Others have welcomed the new regulations. "I think it's a good thing," said Mary C. Fitzgerald of Safe & Sound food safety consultants. "It both raises awareness and raises the bar that everyone’s responsible to prevent foodborne illness."
The use of gloves and utensils during cooking was formerly a suggestion in the food safety code and is now a requirement. So "I don't think [the law] was unexpected," said Angelica Pappas, a spokeswoman for the California Restaurant Assn. "Other states have similar rules, and a lot of restaurants are already practicing this, especially the bigger companies and multi-chain operators.
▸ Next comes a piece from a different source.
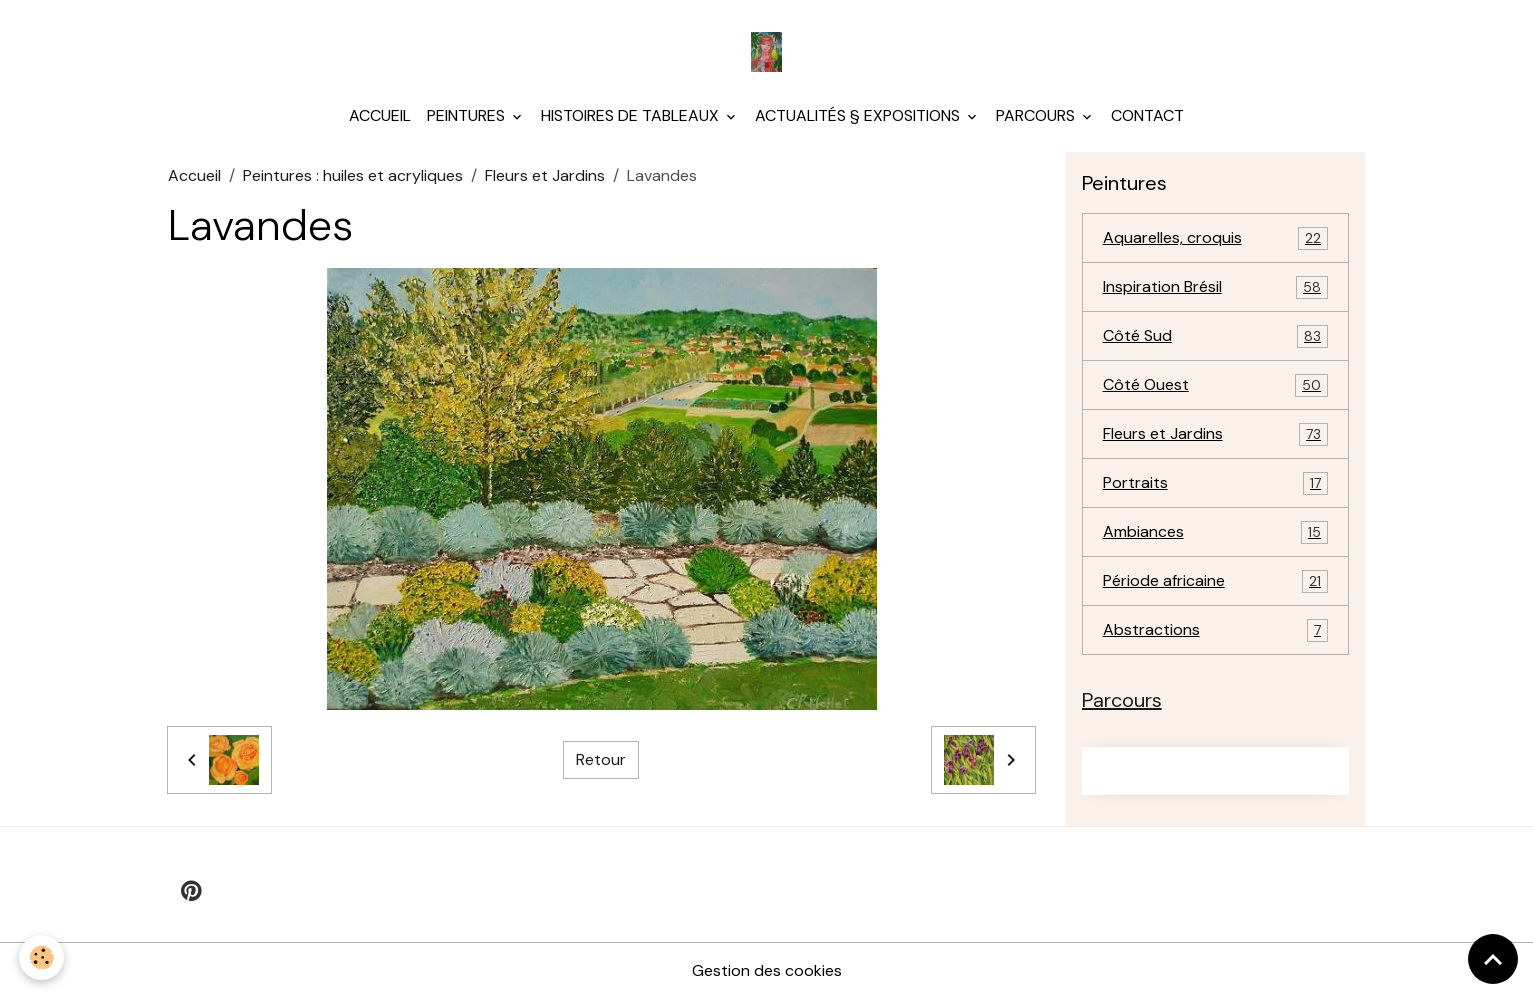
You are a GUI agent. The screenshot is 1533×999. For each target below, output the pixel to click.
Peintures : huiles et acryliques (353, 175)
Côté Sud (1215, 336)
It wasn't anything unforeseen."
But it is also confusing. "A law intended to regulate employees at a Subway is now being applied to fine dining, which operates at a different capacity with a different approach to training and a different caliber of employees," said Jordan R. Bernstein, an attorney at Michelman & Robinson who provides general counsel for restaurant clients and recently notified them of the new law.
"I've spoken to some chefs that I work with who have a lot of questions," Bernstein said. "They're restaurant managers and operators who have many employees contacting food and have been doing it in a certain manner for a long time, and -- other than 'everybody wear gloves' -- don't know how to comply with the new law."
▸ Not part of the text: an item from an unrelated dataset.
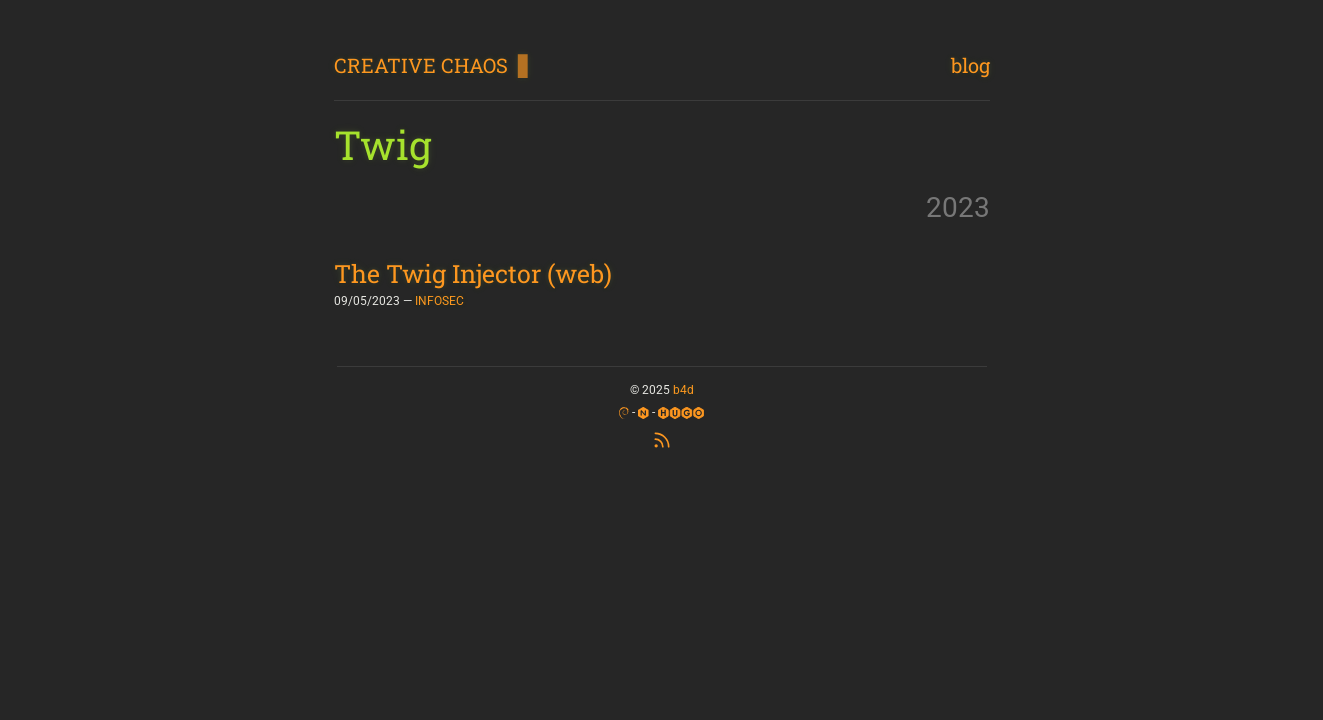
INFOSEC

Food safety experts note that there are guidelines for using gloves properly, and the CRA pushed for a six-month rollout so restaurants would have time to become informed and comply.
Restaurants can apply for an exemption by fulfilling strict requirements for training and written guidelines. But it's not clear how the Los Angeles County health department will enforce the new regulations or how it would allot exemptions. No one at the health department was available for comment late Friday.
"When I heard about it, I thought, 'No, you're joking.' This is terrible," said Roxana Jullapat, pastry chef at Cooks County.
"Who's saying gloves can't cause cross-contamination or can't get dirty? Outside or inside. Nothing good is happening in there where it's warm and sweaty. And I bet it’s three months before a glove shows up in a salad."